Christ’s invitation to us today, then, is to be like the woman who sneaks up and touches the hem of His garment, who encounters His poverty. Where does this happen? Of course, as we said at the beginning, it happens whenever we encounter the poor – those experiencing the material conditions of indigence, and those living through the spiritual poverties of suffering, isolation, discrimination, or sadness. But regardless of whether or not our paths cross those who experience Christ’s poverty in these was, there is a way in which every Christian is called to enter the poverty of Christ’s human nature at least once a week: in the lived experience of the Sacred Liturgy.
By “Sacred Liturgy,” we refer to the entirety of the Church’s worship. This is primarily the Holy Mass, but also includes the celebration of the other sacraments as well as all of the Church’s public prayer – when priests, religious, or laity recite the Divine Office together, when a priest or deacon blesses the homes of the faithful, or any other official act of public prayer. In all of these rites, but most especially in the celebration of the Eucharist, in the Holy Sacrifice of the Mass, we are invited to enter into the poverty of Christ’s Incarnation.
When Holy Mass is celebrated according to the mind of Holy Mother Church, we are invited into an encounter with mystery, with something beyond ourselves that infinitely surpasses human comprehension. There will inevitably be gestures and actions whose meaning we do not recognize. There will be words we do not understand – maybe words in our own language, since the language of public worship ought to use an elevated style that shows forth God’s dignity and majesty – or maybe words in a sacred language, following a universal human instinct found in cultures all over the world that recognizes the need for a speech in divine worship different than our everyday speech and connects us to those who have worshipped the same God in the same rites throughout the centuries.
Of course, it is good for us to learn more about what happens at Holy Mass, to understand more fully the sacred rites and thus enter into them more profoundly.
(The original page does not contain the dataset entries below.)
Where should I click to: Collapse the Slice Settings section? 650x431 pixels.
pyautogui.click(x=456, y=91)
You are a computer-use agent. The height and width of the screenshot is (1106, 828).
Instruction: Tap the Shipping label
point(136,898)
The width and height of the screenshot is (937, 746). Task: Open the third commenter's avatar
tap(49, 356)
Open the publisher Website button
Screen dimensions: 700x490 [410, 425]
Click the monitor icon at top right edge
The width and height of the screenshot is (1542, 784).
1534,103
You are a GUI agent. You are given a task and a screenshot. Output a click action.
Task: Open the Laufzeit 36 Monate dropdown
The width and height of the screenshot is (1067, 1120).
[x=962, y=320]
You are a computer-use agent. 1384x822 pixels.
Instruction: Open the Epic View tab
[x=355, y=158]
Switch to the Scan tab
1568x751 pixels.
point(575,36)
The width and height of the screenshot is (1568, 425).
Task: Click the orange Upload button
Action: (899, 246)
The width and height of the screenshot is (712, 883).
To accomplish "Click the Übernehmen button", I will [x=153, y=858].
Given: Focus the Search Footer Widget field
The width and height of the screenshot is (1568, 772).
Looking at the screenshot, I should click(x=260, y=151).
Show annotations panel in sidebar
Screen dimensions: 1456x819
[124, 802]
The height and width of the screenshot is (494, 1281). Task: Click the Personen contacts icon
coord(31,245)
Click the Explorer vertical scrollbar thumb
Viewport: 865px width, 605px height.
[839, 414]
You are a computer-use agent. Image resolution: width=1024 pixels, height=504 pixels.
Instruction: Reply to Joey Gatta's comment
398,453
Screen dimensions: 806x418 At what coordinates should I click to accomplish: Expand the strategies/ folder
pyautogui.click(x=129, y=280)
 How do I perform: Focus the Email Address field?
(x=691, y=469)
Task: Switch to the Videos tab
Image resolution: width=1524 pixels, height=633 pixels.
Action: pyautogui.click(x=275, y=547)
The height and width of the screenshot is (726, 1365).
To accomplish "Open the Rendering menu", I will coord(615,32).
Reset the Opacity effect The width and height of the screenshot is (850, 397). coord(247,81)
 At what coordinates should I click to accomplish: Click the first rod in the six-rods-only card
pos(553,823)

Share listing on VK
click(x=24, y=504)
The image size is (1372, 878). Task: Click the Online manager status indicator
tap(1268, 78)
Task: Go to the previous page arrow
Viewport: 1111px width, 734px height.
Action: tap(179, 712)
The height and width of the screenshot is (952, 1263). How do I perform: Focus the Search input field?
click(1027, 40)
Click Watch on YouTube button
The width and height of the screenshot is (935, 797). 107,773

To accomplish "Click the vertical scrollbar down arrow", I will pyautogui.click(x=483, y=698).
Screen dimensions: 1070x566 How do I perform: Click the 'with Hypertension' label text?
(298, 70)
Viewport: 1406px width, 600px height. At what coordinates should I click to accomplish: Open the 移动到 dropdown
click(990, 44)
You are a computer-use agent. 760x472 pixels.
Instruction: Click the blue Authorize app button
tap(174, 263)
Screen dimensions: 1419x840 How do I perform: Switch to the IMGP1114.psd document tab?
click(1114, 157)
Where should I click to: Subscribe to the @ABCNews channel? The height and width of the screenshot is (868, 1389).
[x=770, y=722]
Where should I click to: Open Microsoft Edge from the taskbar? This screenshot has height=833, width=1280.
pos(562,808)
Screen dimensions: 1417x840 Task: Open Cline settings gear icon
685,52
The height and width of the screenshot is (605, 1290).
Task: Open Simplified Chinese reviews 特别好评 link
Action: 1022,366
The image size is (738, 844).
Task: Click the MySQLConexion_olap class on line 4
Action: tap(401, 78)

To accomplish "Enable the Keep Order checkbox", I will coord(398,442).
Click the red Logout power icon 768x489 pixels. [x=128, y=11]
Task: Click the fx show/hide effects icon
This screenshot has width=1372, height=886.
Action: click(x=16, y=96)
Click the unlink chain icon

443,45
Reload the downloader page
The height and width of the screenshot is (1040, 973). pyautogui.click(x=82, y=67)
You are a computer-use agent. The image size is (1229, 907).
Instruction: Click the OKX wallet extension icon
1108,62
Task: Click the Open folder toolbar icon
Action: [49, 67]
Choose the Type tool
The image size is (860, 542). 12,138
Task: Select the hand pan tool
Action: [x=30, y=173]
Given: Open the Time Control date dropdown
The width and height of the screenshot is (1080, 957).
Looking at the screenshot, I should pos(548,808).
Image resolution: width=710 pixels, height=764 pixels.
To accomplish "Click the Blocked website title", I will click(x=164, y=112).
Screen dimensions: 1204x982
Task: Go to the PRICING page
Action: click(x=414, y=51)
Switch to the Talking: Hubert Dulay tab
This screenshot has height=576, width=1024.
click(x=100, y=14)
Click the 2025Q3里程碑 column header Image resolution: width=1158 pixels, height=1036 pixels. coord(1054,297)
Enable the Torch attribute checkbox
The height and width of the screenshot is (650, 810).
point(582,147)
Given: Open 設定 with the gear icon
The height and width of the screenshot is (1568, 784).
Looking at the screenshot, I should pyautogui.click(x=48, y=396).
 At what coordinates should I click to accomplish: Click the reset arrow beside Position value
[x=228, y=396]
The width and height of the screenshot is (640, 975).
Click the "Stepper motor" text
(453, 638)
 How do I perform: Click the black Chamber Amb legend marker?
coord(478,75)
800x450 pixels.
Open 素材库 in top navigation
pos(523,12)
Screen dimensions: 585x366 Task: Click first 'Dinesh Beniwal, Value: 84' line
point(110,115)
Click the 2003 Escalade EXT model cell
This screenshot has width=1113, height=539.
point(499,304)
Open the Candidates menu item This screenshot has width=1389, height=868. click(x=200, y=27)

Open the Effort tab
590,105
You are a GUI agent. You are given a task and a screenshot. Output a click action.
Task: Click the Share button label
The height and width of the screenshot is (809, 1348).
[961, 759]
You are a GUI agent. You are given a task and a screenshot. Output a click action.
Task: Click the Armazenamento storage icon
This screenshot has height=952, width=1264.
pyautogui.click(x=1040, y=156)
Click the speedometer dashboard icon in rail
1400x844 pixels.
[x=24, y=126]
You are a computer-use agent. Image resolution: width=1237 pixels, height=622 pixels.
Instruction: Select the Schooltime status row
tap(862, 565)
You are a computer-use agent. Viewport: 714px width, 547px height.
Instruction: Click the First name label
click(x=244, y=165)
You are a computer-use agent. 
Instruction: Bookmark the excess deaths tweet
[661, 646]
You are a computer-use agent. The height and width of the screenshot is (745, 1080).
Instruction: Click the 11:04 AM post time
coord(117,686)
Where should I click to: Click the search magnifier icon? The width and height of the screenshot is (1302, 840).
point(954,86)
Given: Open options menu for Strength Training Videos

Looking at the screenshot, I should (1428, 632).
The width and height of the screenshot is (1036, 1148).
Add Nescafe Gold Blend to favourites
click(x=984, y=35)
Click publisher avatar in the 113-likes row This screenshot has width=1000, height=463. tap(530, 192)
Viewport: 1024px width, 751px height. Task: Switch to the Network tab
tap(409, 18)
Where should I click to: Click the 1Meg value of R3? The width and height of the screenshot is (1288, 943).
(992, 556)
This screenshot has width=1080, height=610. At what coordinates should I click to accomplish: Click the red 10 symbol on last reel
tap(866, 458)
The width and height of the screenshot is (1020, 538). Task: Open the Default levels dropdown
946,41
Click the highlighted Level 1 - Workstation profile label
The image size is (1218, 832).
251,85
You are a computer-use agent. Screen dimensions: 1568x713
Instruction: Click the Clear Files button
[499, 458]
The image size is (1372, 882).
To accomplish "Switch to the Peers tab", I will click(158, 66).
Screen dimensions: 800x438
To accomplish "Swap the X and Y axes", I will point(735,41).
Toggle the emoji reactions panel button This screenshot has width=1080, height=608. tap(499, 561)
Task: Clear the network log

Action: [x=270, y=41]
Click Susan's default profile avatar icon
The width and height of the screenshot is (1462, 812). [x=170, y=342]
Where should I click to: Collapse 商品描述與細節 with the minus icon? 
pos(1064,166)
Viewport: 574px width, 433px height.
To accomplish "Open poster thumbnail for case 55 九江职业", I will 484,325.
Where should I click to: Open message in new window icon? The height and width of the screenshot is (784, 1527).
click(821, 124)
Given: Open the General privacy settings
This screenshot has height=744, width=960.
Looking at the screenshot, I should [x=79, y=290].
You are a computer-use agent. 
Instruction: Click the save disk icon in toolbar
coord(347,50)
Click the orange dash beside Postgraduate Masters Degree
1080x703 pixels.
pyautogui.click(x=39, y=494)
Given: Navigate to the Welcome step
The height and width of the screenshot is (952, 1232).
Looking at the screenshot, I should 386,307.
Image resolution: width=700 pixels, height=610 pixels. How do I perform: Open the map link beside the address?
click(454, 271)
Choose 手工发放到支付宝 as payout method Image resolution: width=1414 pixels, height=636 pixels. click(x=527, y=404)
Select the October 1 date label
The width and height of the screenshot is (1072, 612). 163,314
But Holy Mother Church has been wise over the centuries to preserve certain prayers in silence, and to encourage the use of elevated language and even a sacred tongue, because when we have that frustrating experience of not quite understanding what is going on, we encounter the poverty of our own understanding, and thus we touch the saving poverty of Christ.
Sometimes this happens in beautiful and profound ways, with beautiful sacred music, or elaborate ritual gestures. And sometimes it happens in more mundane ways. We could not understand what is going on because the priest mumbles or talks too fast (though by the way, most of the time we’re talking to God rather than to you), because your hearing aids are malfunctioning, because your child’s diaper needs changed, because the person in front of you is driving you nuts, or whatever other reason.
Whether it’s something profound, or something more mundane – when you do not understand, when your experience of Mass is not what you think it ought to be, what you so desperately wish it would be, remember that you are being invited to experience the poverty of Christ. In those moments, you reach out and touch Him, and power goes out to transform the poverty of your prayer into an invisible, but life-changing encounter with His grace. Whether you feel it or not, this mysterious encounter will make you truly rich.